Giulio Marini spiega il dispetto in Consiglio e l’astensione al voto sul bilancio. “Il mio dispetto durante il Consiglio – ha detto – l’ho fatto per sottolineare la conduzione dilettantistica del presidente”. Il dispetto, per chi non avesse seguito la cronaca dei lavori dei giorni scorsi, è consistito nel richiedere al ragioniere capo di leggere e spiegare qualche centinaio di voci di bilancio durante la seduta, allungando di molto i tempi e rischiando di far perdere il numero legale alla maggioranza.
Uno scherzetto arrivato dopo una provocazione di Filippo Rossi a Forza Italia. Forza Italia aveva interrogato il sindaco per chiedere quale fosse la composizione della maggioranza, arrivata più spaccata che mai all’appuntamento. Una domanda alla quale aveva risposto Filippo Rossi chiedendo a Ubertini se esistesse ancora il loro partito dopo la batosta alle elezioni in Trentino. Una provocazione sotto gli occhi inermi della presidente del Consiglio Maria Rita De Alexandris di fatto zittita e inerme di fronte alla voce grossa di Rossi.

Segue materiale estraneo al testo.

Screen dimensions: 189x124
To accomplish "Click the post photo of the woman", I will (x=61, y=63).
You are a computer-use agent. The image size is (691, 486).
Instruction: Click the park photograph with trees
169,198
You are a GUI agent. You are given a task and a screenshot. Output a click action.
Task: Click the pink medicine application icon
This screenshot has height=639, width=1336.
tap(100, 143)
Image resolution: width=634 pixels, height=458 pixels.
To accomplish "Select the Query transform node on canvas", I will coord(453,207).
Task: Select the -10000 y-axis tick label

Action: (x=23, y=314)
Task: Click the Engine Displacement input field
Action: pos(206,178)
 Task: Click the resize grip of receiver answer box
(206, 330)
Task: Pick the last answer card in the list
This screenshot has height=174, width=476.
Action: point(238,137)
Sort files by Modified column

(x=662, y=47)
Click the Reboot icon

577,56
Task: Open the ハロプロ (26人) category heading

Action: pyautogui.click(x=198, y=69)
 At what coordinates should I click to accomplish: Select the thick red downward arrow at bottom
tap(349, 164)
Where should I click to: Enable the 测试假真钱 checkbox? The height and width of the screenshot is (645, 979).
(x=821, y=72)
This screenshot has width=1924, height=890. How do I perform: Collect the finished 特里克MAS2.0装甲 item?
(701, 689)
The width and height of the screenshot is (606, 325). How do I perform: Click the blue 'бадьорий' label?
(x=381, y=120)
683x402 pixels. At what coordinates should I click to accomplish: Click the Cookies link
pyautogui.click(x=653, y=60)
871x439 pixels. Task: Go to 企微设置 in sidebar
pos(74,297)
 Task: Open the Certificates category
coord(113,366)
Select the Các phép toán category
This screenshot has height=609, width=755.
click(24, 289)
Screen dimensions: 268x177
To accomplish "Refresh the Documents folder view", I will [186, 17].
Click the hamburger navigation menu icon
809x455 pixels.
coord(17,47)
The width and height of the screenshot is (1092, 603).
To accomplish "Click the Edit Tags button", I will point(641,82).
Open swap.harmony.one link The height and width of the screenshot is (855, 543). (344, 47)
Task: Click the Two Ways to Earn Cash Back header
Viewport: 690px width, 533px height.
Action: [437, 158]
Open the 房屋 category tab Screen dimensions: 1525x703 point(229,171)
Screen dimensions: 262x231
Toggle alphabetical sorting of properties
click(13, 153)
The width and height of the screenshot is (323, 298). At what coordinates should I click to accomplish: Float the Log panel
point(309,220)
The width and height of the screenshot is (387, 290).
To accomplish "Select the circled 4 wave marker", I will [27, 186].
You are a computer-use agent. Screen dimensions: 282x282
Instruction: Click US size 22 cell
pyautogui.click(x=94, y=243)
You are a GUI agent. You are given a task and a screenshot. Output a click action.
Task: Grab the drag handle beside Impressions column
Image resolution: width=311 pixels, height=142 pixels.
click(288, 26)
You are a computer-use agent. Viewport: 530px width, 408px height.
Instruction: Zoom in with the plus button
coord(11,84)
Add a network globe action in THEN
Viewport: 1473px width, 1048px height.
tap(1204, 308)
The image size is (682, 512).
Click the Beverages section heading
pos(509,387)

Perché vi siete astenuti sul bilancio?
“Per serietà. Abbiamo proposto un emendamento e al contrario di quel che ci aspettavamo ne hanno voluto parlare e ci hanno ascoltato. Quindi per correttezza siamo stati conseguenti”.
Presto voteranno anche il bilancio preventivo 2015, cosa succederà? “Checché ne dicano lì, qualora vogliano aumentare le tasse e ridurre i servizi, sarà guerra totale”.
L’aumento delle tasse in pratica l’ha annunciato il Pd chiedendo la riduzione del numero degli assessori..
“E allora è annunciata anche la nostra guerra..”
Non vi aspettavate che ci fosse dialogo per l’emendamento?
“Hanno accettato l’emendamento perché sono in fibrillazione, per placare gli animi interni. Quando ero sindaco avevo una maggioranza tellurica ma nonostante questo impiegavo due ore a fare il consuntivo. Loro hanno impiegato una giornata intera”.
È anche vero però che 3 ore le hanno perse per il suo dipetto..
“Sì certo, però se la sono cercata”.
Perché?
“Il mio dispetto voleva sottolineare la conduzione dilettantistica del Consiglio da parte del presidente De Alexandris. Non è semplice condurlo, bisogna essere preparati”.